Website content risks
The CAP Code expressly states that it does not cover website content, other than sales promotions and ads in paid-for space.
So, to date, the ASA has been unable to adjudicate on advertising claims that a brand makes on its own website.
However, the new regulations are media-neutral. So even if website content remains outside the scope of the CAP Code, advertisers could face action from Trading Standards or the Office of Fair Trading if claims made on their site are misleading or contrary to any of the regulations' other requirements.
In fact, the CAP Code's specific requirements could even be applied through the criminal courts in these cases. This is because compliance with the Code might be argued to be one of the requirements of 'professional diligence' under the regulations. So failure to comply (such as by using excessively violent material that would contravene the CAP Code's taste and decency rules) could amount to an illegal 'unfair commercial practice' if it would be likely to lead to a material distortion of consumers' economic behaviour.
Pester power banned
Any marketing activity that includes a 'direct exhortation' to children to buy advertised products, or to persuade their parents or other adults to buy advertised products for them, will give rise to a criminal offence under the new legislation.
The rule does not mean that advertising to children generally is prohibited, but the use of lines such as 'Ask Mummy to buy X' will not be permissible. This broadens considerably the scope of the current 'pester power' ban in the CAP Code, which applies only to food and drink marketing, and will provide a further weapon in the armoury against pester-power advertising.
For the first time, UK laws governing advertising and marketing activities will include specific protection for 'vulnerable' consumers.
In considering whether a claim or omission may be misleading, advertisers will now have to consider not just its impact on the average consumer generally - the 'man on the Clapham omnibus'. They will also have to take into account its impact on consumers who may be particularly vulnerable in a way that the advertiser could reasonably be expected to foresee, by virtue of mental or physical infirmity, age or credulity.
This means that marketers and compliance teams will, in many cases, have to ask themselves how particular material will be understood by people such as children and the elderly. This may make it much more difficult to rely on footnotes and small print, for example, given that people with poor eyesight may be said to be a clearly identifiable group of vulnerable consumers.
The regulations may also result in marketers having to dedicate even more of their advertising space to disclaimers.
The UK has not implemented the directives behind this legislation in a way that allows businesses to bring direct civil action against each other. Only the OFT, Trading Standards officers and certain officially designated bodies can bring enforcement action.
So if the European Court of Justice follows the guidance of its advocate-general in the expected judgment in the O2 vs 3 case, which is likely, we will have an overall regime where the risks associated with aggressive comparative advertising campaigns will be considerably lower than they are at present.
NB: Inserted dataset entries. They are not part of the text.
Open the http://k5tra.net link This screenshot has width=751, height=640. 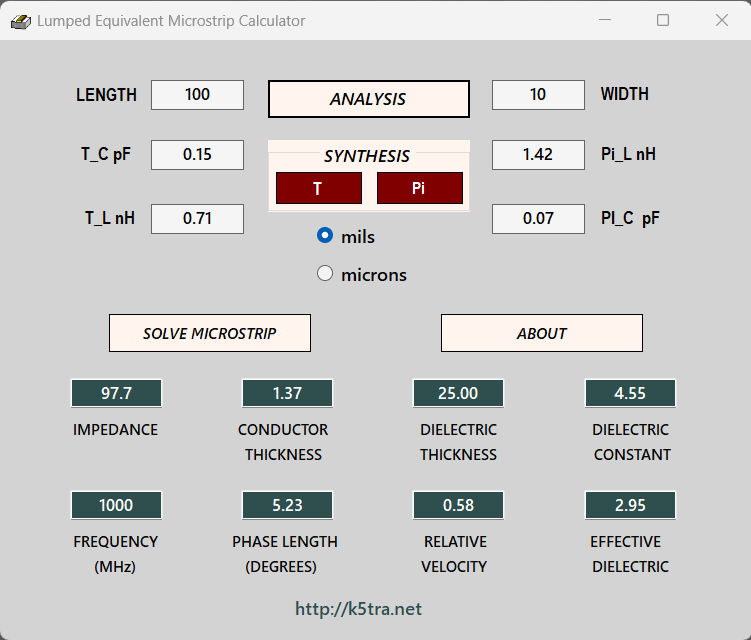click(x=358, y=609)
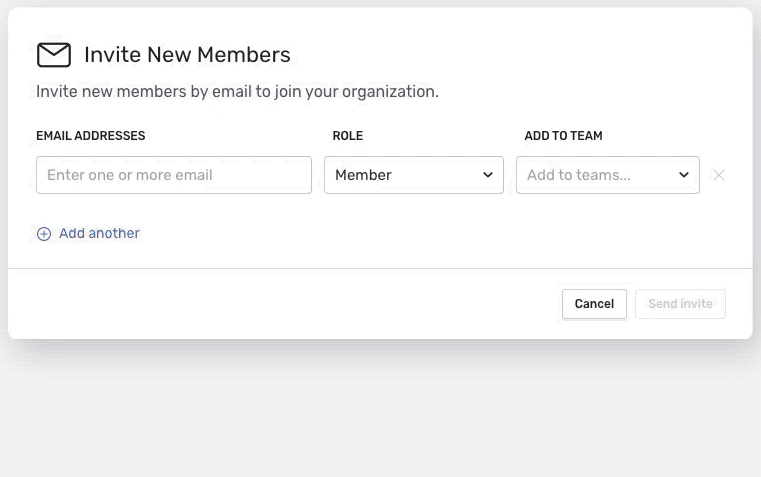Click the EMAIL ADDRESSES column label
The height and width of the screenshot is (477, 761).
tap(91, 136)
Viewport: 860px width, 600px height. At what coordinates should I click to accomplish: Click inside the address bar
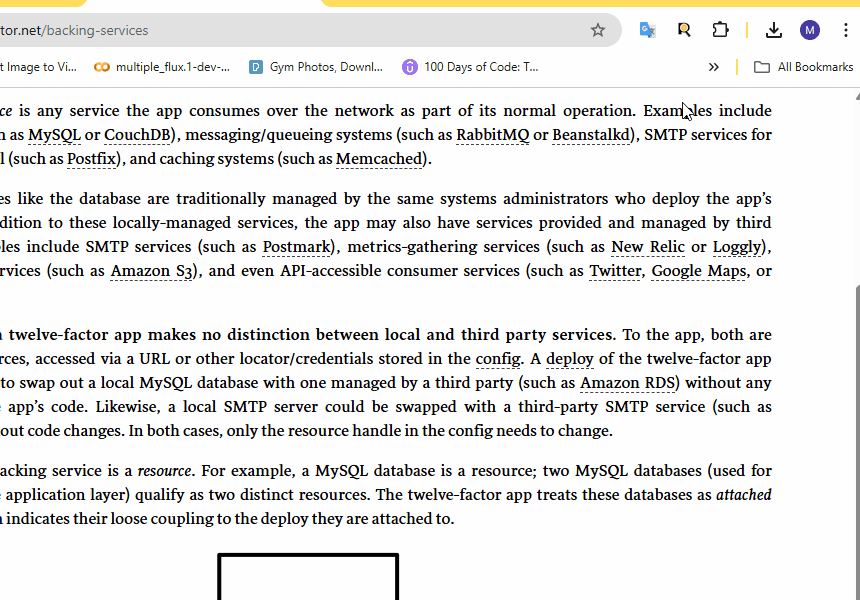tap(300, 31)
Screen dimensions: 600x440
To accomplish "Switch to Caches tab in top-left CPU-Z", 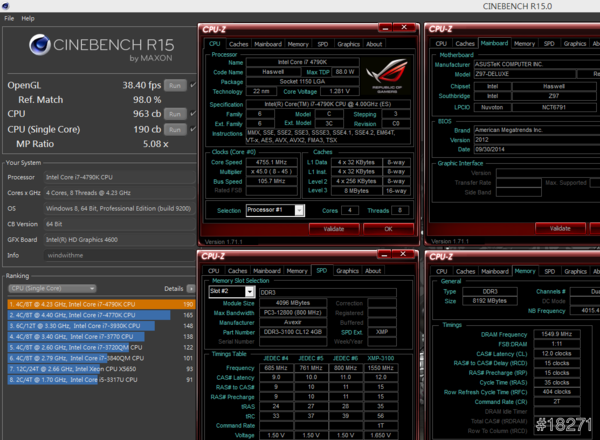I will (x=239, y=44).
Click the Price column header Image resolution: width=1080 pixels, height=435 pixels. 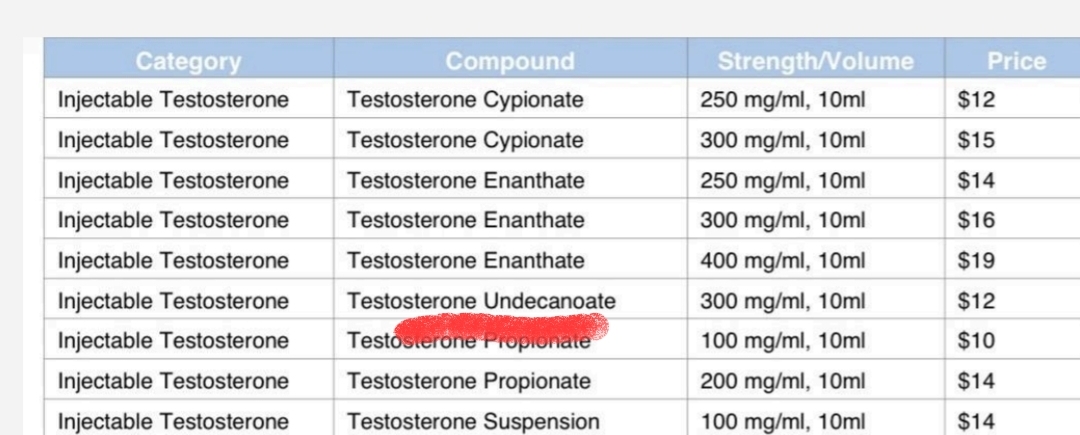point(1016,62)
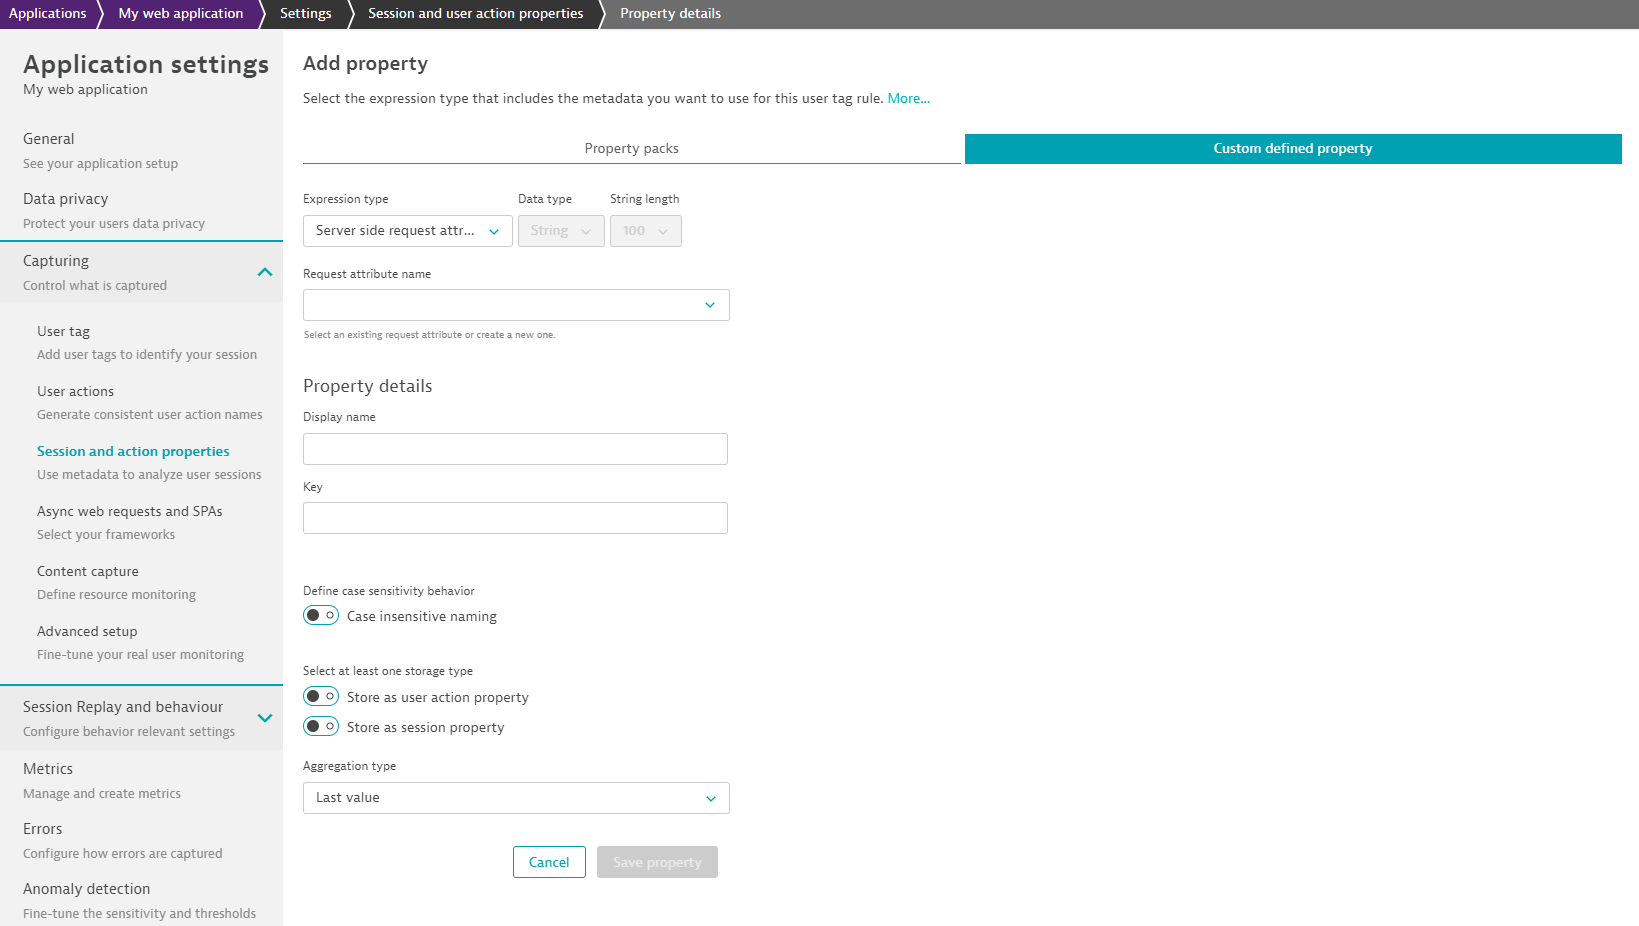Click the Cancel button
The width and height of the screenshot is (1639, 926).
tap(549, 862)
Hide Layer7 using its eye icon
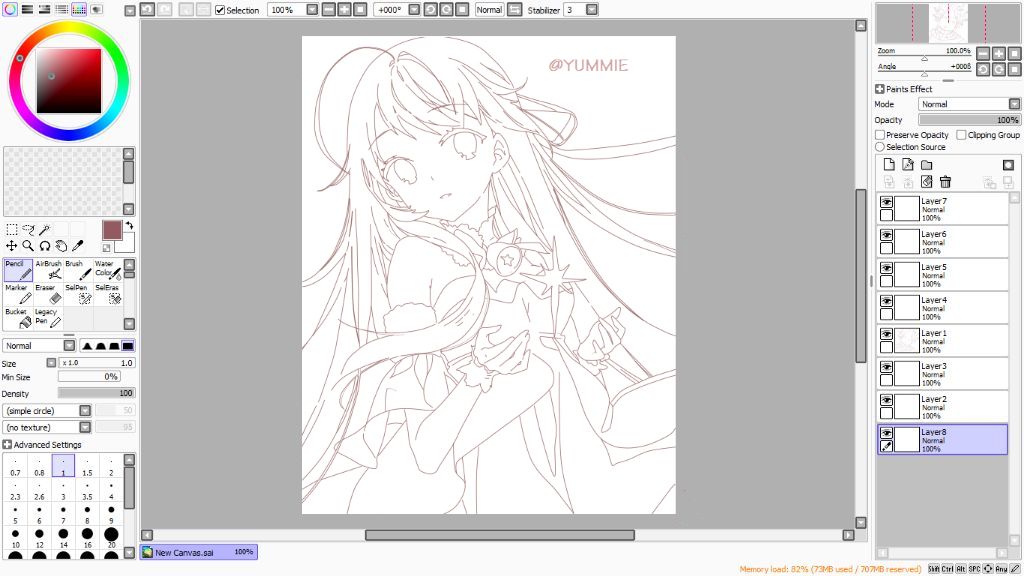This screenshot has width=1024, height=576. coord(886,202)
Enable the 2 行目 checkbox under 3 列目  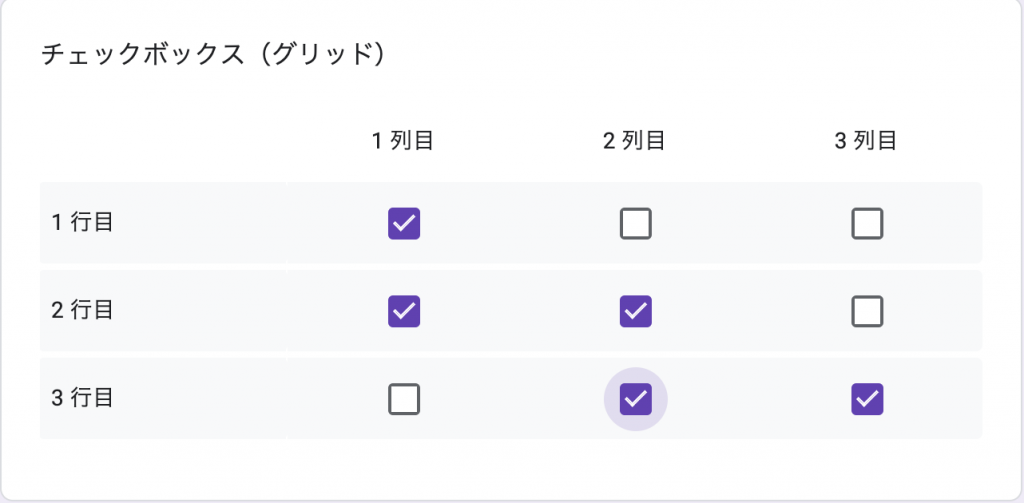point(867,311)
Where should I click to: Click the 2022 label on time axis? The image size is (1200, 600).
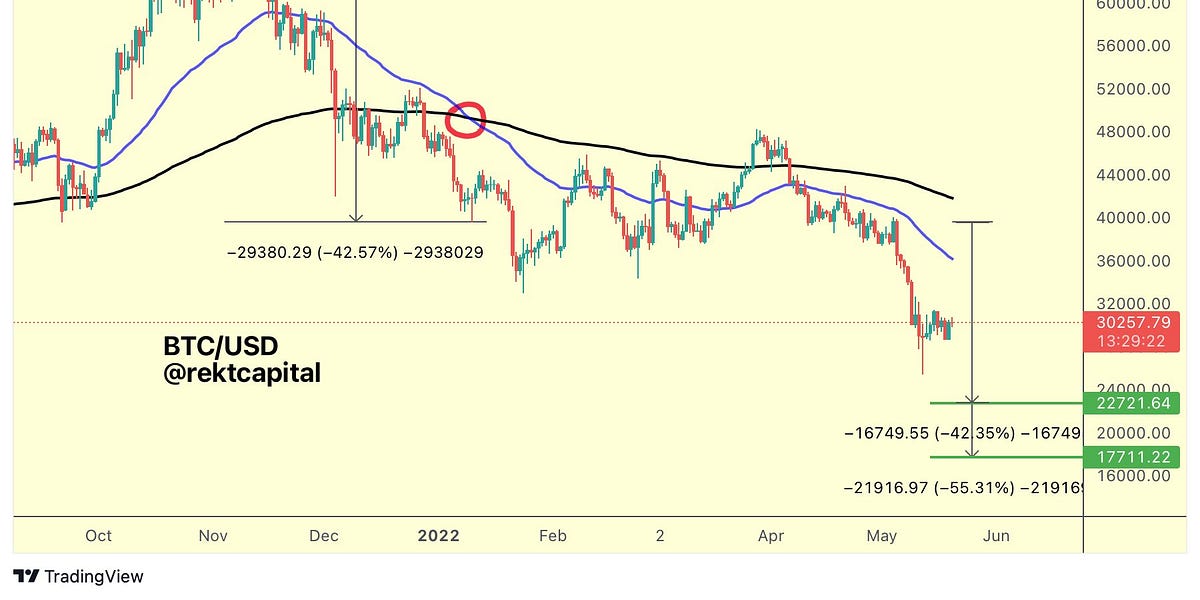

Broadly speaking, aggrieved advertisers will be able to challenge comparative ads in the courts only if they can show that they amount to a 'malicious falsehood' (a high evidential burden) or
if copyright material has been used without consent. Challenges under trademark law will generally no longer be possible. While complaining to the ASA will remain an option, the typical time-scales for processing adjudications, and the lack of any financial sanction, may mean that this is often not a significant deterrent.
The new law reflects an EU initiative to harmonise consumer protection law across Europe through implementation of the Unfair Commercial Practices Directive.
That sounds like good news for marketers running pan-European campaigns. But, as ever, the detail of implementation varies by country, and some (such as Italy) have used the legislation as an excuse to introduce significant increases to the levels of fines that can be issued to advertisers who fall foul of the rules.
Further, some of the legal discrepancies that cause the biggest headaches for marketers across Europe remain unaffected by the new law. In particular, key differences regarding prize draws and competitions remain in place, including whether official filings and deposits are required, restrictions as to prizes that may be offered and rules on what promotion mechanics are permitted.
While EU member states were supposed to have brought their laws into line with the directive by 12 December 2007, the UK is by no means the last country to get its house in order.